──────── Records supplied
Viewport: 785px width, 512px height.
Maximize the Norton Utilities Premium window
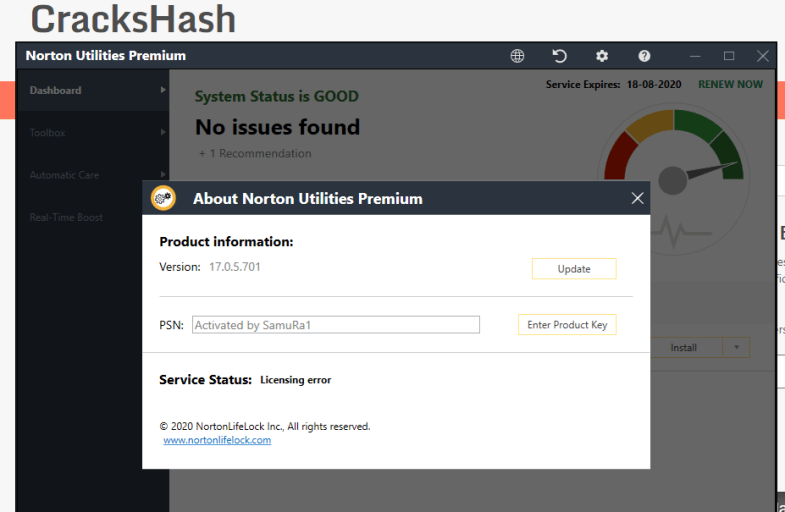(729, 56)
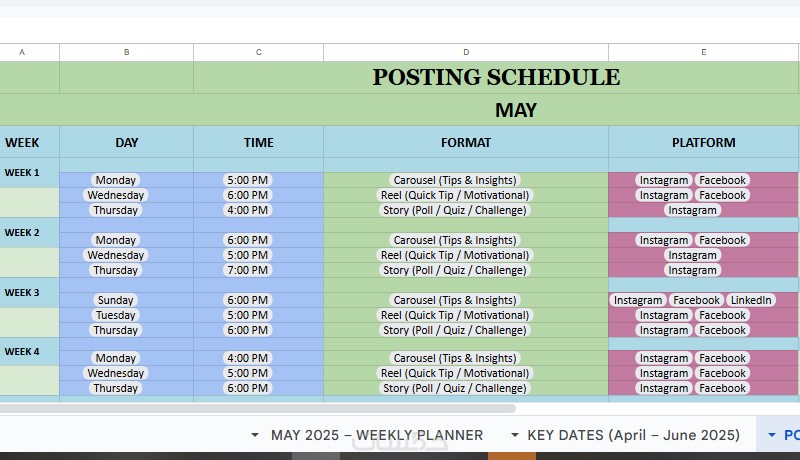Switch to KEY DATES (April – June 2025) tab
800x460 pixels.
tap(633, 435)
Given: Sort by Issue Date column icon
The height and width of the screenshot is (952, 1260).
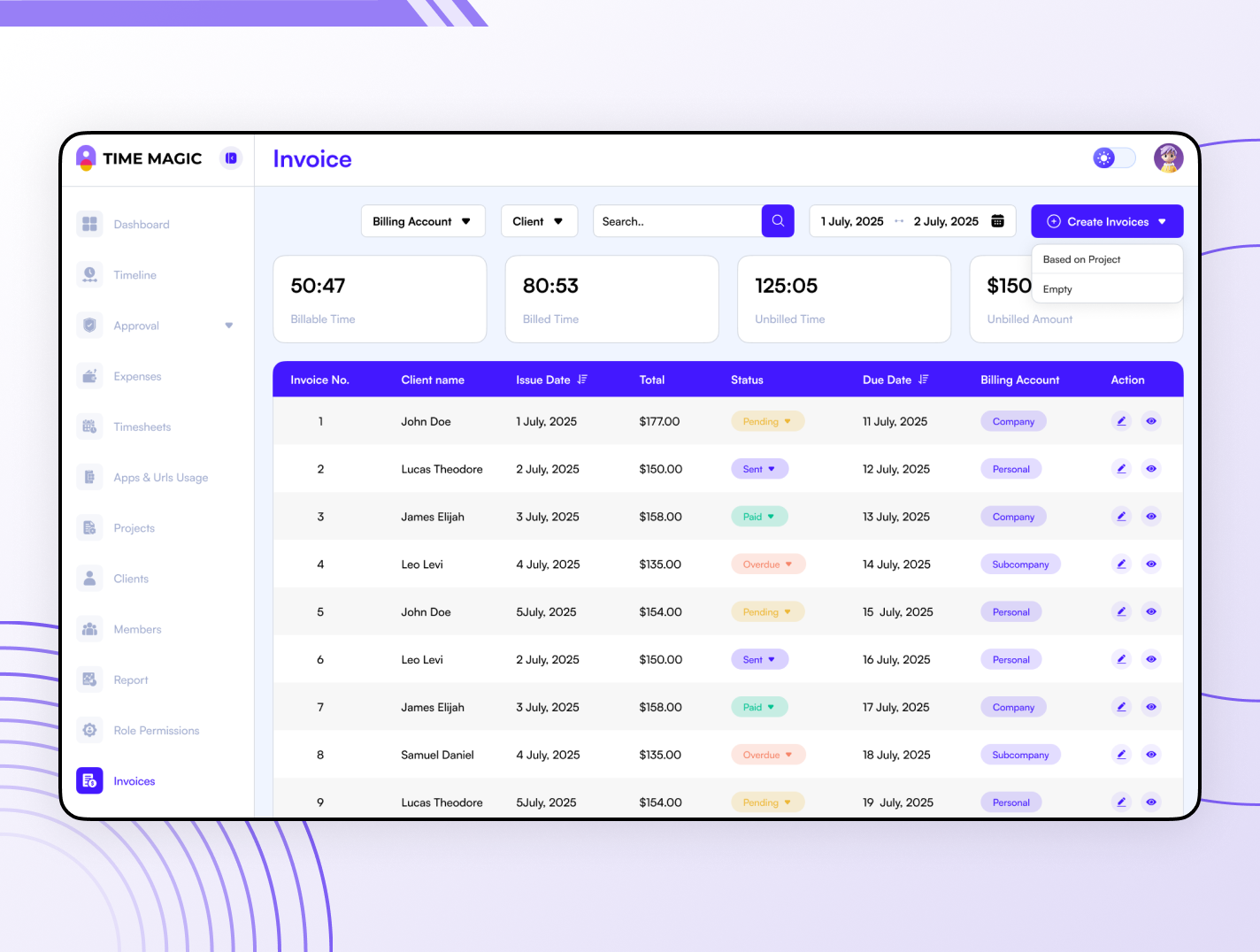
────────────────
### [Task description]
A complete answer gives every line of the data that includes "width".

### [Exercise response]
Viewport: 785px width, 512px height.
The height and width of the screenshot is (952, 1260).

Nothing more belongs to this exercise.